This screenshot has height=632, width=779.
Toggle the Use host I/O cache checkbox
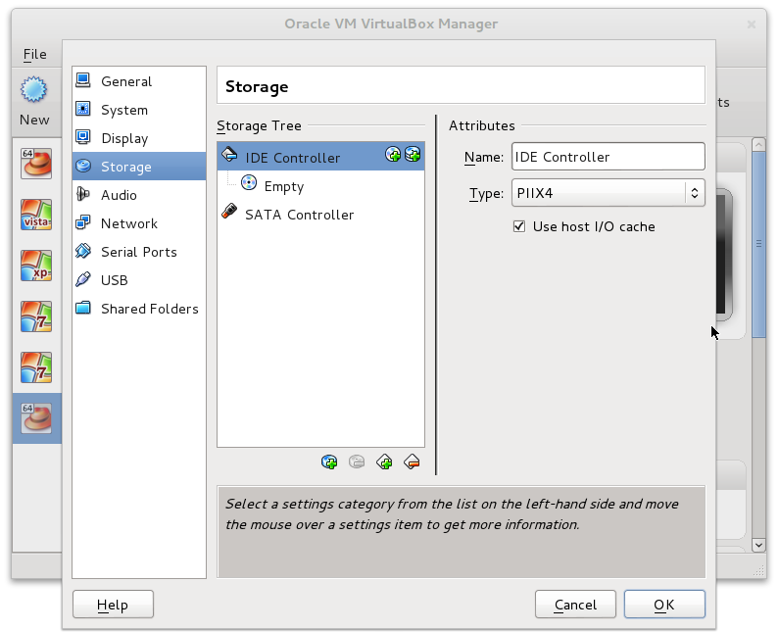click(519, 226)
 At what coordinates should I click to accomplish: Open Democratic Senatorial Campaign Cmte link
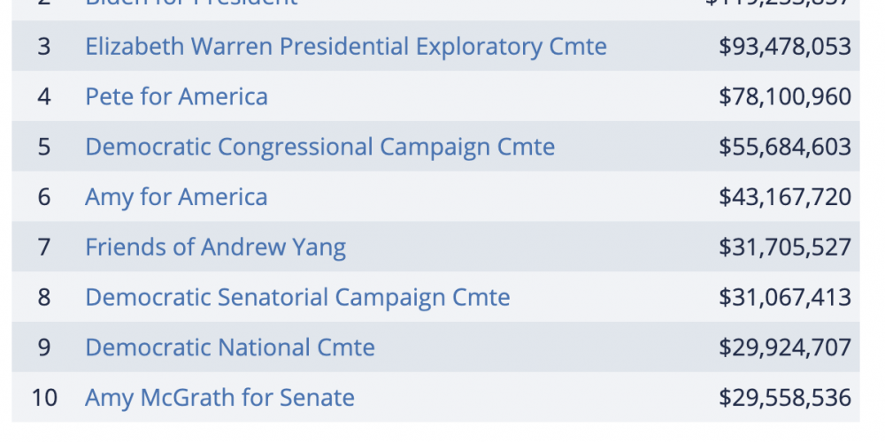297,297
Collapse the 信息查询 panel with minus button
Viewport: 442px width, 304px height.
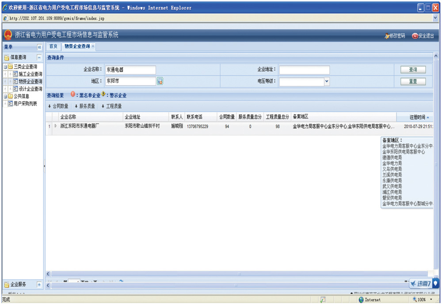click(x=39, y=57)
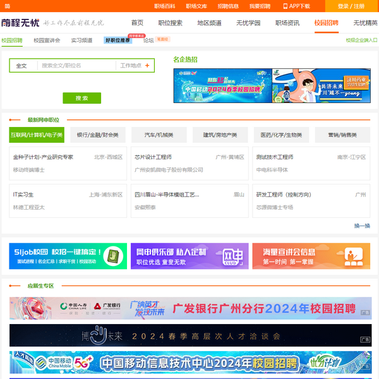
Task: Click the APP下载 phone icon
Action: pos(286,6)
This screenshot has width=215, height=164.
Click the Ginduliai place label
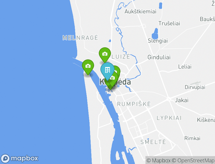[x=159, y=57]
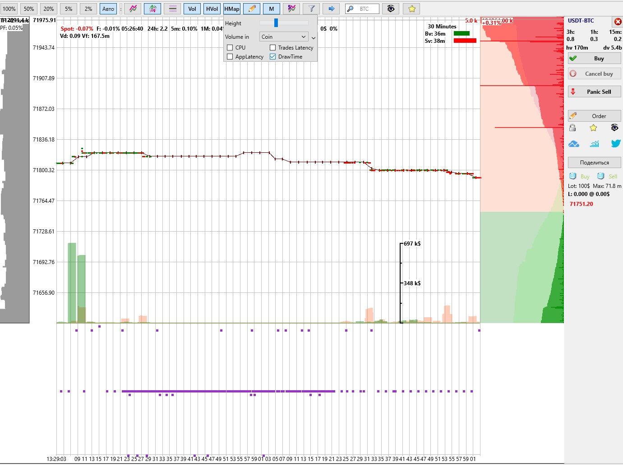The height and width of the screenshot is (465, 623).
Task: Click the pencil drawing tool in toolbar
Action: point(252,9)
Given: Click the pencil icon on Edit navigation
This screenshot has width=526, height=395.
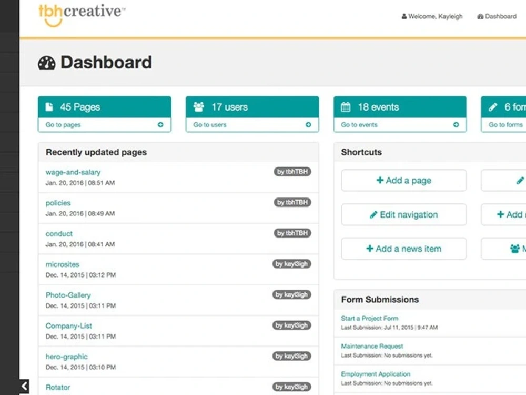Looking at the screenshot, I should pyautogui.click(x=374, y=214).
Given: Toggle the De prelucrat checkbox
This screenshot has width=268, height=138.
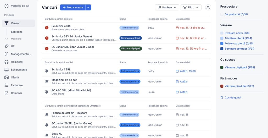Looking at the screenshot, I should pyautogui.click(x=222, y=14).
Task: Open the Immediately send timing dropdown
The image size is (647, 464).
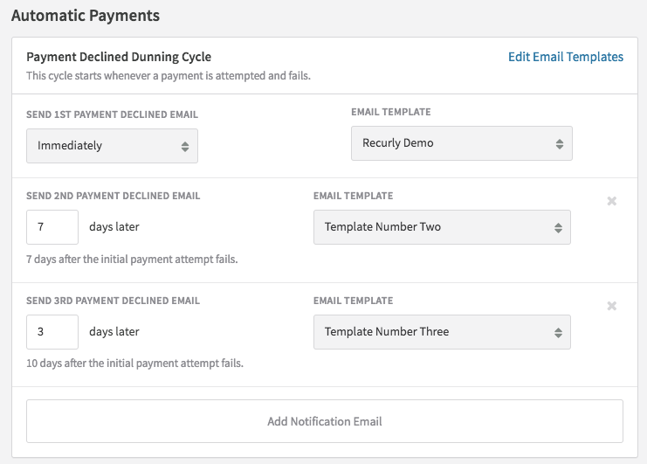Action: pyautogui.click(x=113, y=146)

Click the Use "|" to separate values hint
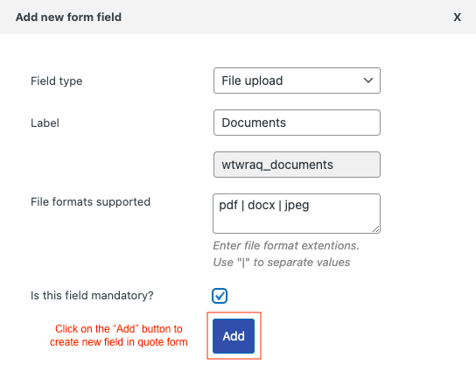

The problem:
Line by line, write out the material above exactly, with no images.

Answer space:
This screenshot has height=632, width=779.
Toggle the Use host I/O cache checkbox
click(519, 226)
 At what coordinates should I click to accomplish: Open Democratic Senatorial Campaign Cmte link
297,297
Collapse the 信息查询 panel with minus button
Viewport: 442px width, 304px height.
click(x=39, y=57)
Task: Click the APP下载 phone icon
Action: pos(286,6)
This screenshot has width=215, height=164.
Click the Ginduliai place label
[x=159, y=57]
The height and width of the screenshot is (465, 623).
Task: Click the pencil drawing tool in toolbar
Action: point(252,9)
Given: Click the pencil icon on Edit navigation
This screenshot has width=526, height=395.
Looking at the screenshot, I should pyautogui.click(x=374, y=214).
Given: Toggle the De prelucrat checkbox
This screenshot has width=268, height=138.
Looking at the screenshot, I should pyautogui.click(x=222, y=14).
Task: Open the Immediately send timing dropdown
The image size is (647, 464).
Action: pyautogui.click(x=113, y=146)

Click the Use "|" to separate values hint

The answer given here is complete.